Ich werde denn austausch der nvlddmkm.sys jetzt vornehmen.
Jedoch weiss ich nicht wie ich unter Win7 x64 die Reg. Enderung vornehme. Finden-Öffnen-Endern-Welche Werte eintragen-Abspeichern.
Währe nett wenn ich für Win7 x64 eine Kurzanleitung bekomme oder einen Link.


----------



## Gast20140429 (9. Januar 2011)

Die Datei auszutauschen hat nichts gebracht.
Nächster schritt währe die Reg. zu endern.


----------



## Hardztyl3r (9. Januar 2011)

Könnte ja auch ein defekt der Karte sein, hast du die Temps mal überwacht.
Ich hatte das mal das die Graka so groß war das sie die Northbridge bedeckt hat und diese dadurch überhitzt ist war das gleiche Fehlerbild wie bei dir, hab dann einfach nen Lüfter in die richtung pusten lassen und dann ging es wieder.


----------



## ThoR65 (9. Januar 2011)

graho schrieb:


> Ich werde denn austausch der nvlddmkm.sys jetzt vornehmen.
> Jedoch weiss ich nicht wie ich unter Win7 x64 die Reg. Enderung vornehme. Finden-Öffnen-Endern-Welche Werte eintragen-Abspeichern.
> *Währe nett wenn ich für Win7 x64 eine Kurzanleitung bekomme oder einen Link*.


 
Oben steht doch, dass es schon einen Thread zu diesem Thema gibt. Und oh Wunder..... *dort existiert auch eine Anleitung, wie man die Registry ändert. Wenns die Zeit zulässt, schau mal bitte hier* http://extreme.pcgameshardware.de/w...2553-anzeigetreiber-nvlddmkm.html#post2530433 rein. 
Ich frag mich, wozu es überhaupt eine SuFu gibt.  


mfg
ThoR65


----------



## Gast20140429 (13. Januar 2011)

Ich Danke dier das du mich auf den Beitrag hinweist. Aber mein Englisch ist nicht das beste und ich kann nicht aus dem Beitrag raus lesen, wie ich die Reg. datei aufrufe oder finde. Dann ist die frag wie ich die Datei enderre. Über denn TXT.-Editor oder Reg.-Editor. Were net wenn du mir damit Helfen kannst denn ich habe die Probleme sat.


----------



## grue (14. Januar 2011)

@graho: Da deine Rechtschreibung durchaus den Schluß zuläßt, daß Deutsch nicht deine Muttersprache ist: Der von ThoR65 verlinkte Beitrag ist in Deutsch und beschreibt eindeutig, was zu tun ist. Allerdings geht ThoR65 in seinem Beitrag davon aus, daß der Leser weiß, wie man den Registrierungseditor benutzt.
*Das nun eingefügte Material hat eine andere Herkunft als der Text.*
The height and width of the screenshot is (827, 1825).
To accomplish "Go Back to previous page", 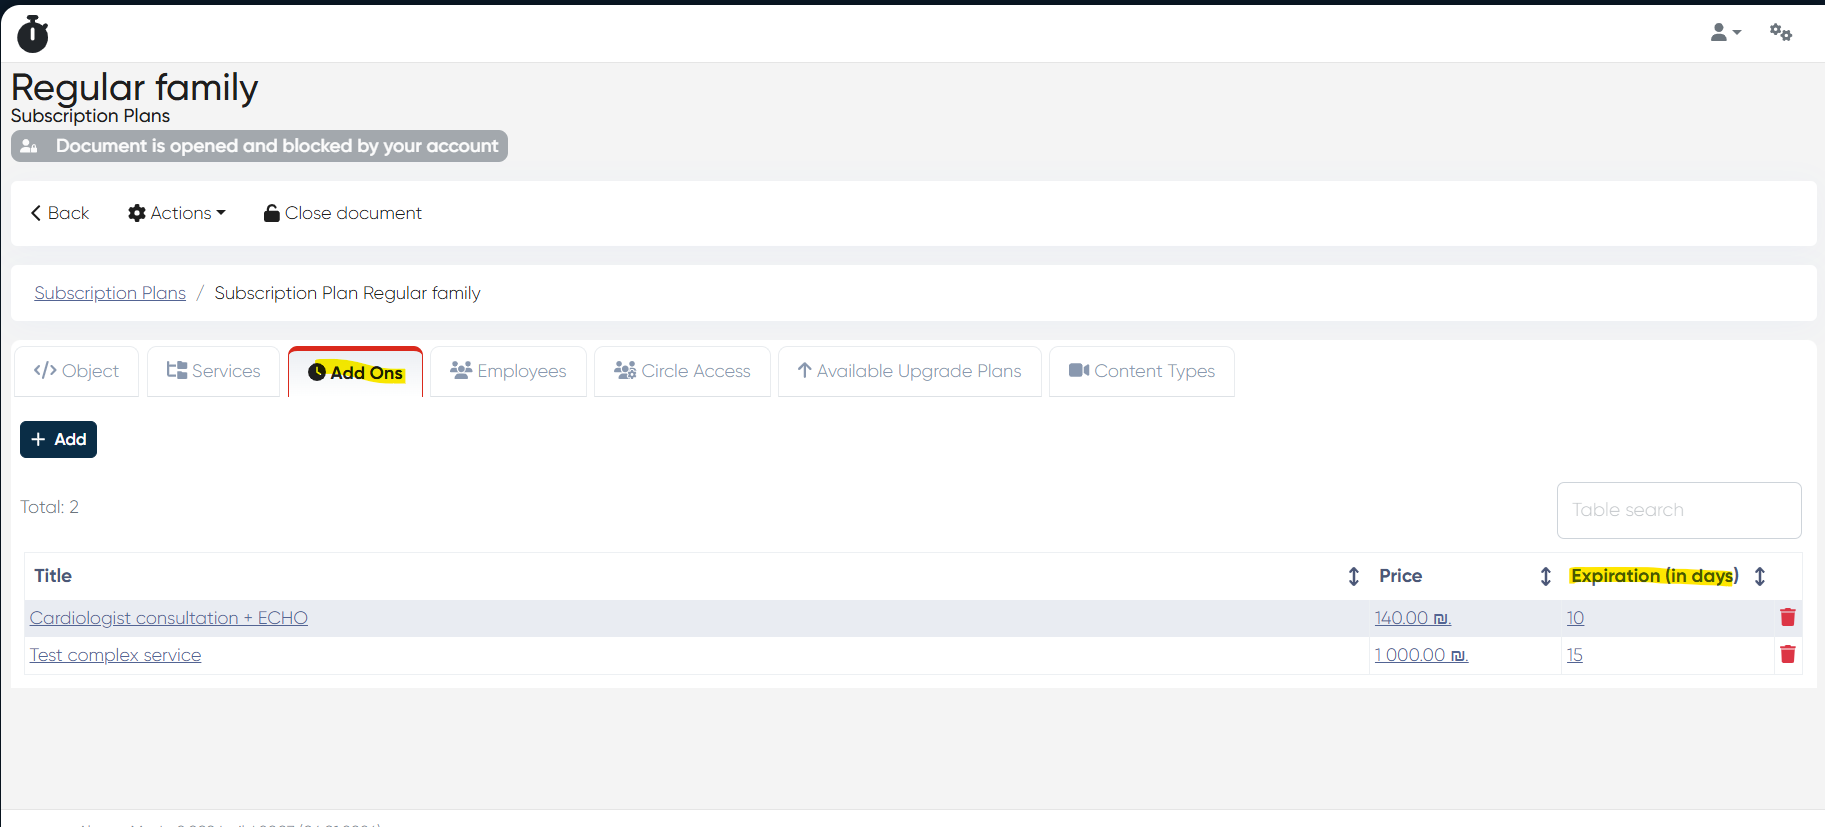I will [x=60, y=213].
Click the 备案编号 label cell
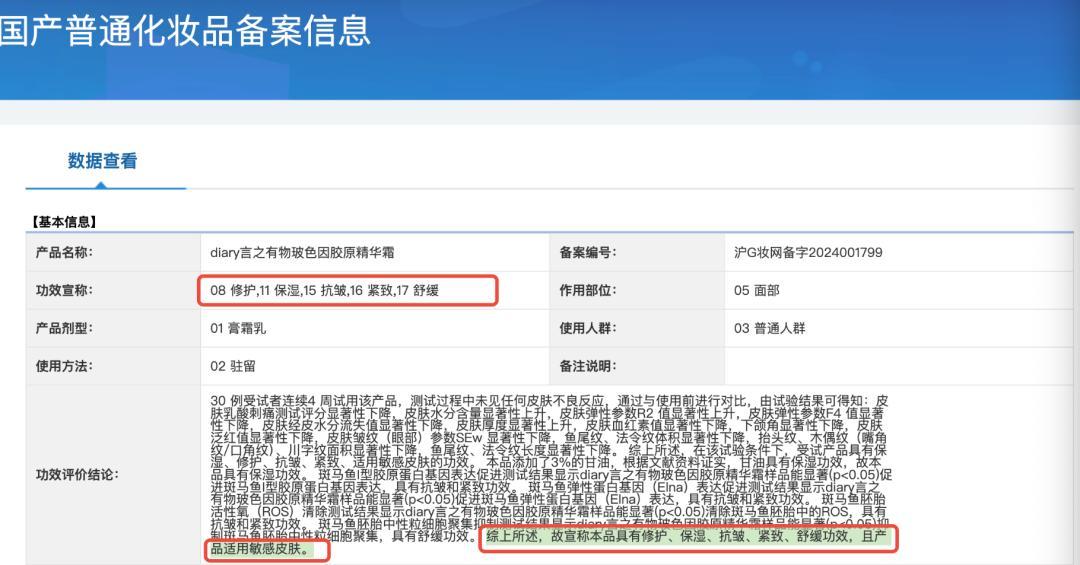1080x565 pixels. 587,253
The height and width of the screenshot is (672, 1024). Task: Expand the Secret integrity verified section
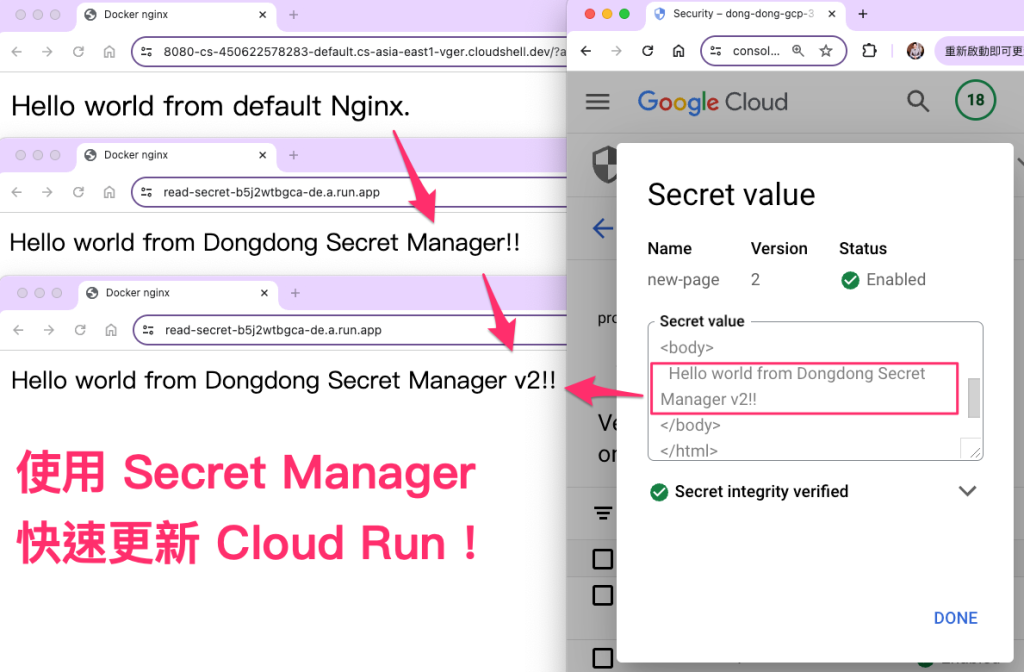click(x=966, y=492)
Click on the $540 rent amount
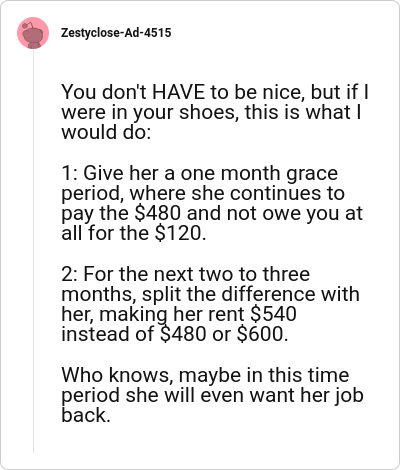 tap(273, 314)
Da du offensichtlich noch nie mit dem Registrierungseditor gearbeitet hast und, sorry, offenbar keine Ahnung davon hast, stellt sich die Frage, ob du das nicht besser jemandem überläßt, der weiß, was er da tut. Wenn man beim Ändern der Registry einen Fehler macht, kann das unvorhersehbare Folgen haben.

Falls du es selbst versuchen willst: Klicke auf Start -> Ausführen. Gib regedit ein und drücke Enter. Der Registrierunsgeditor öffnet sich. Folge den Anweisungen aus dem verlinkten Beitrag.


----------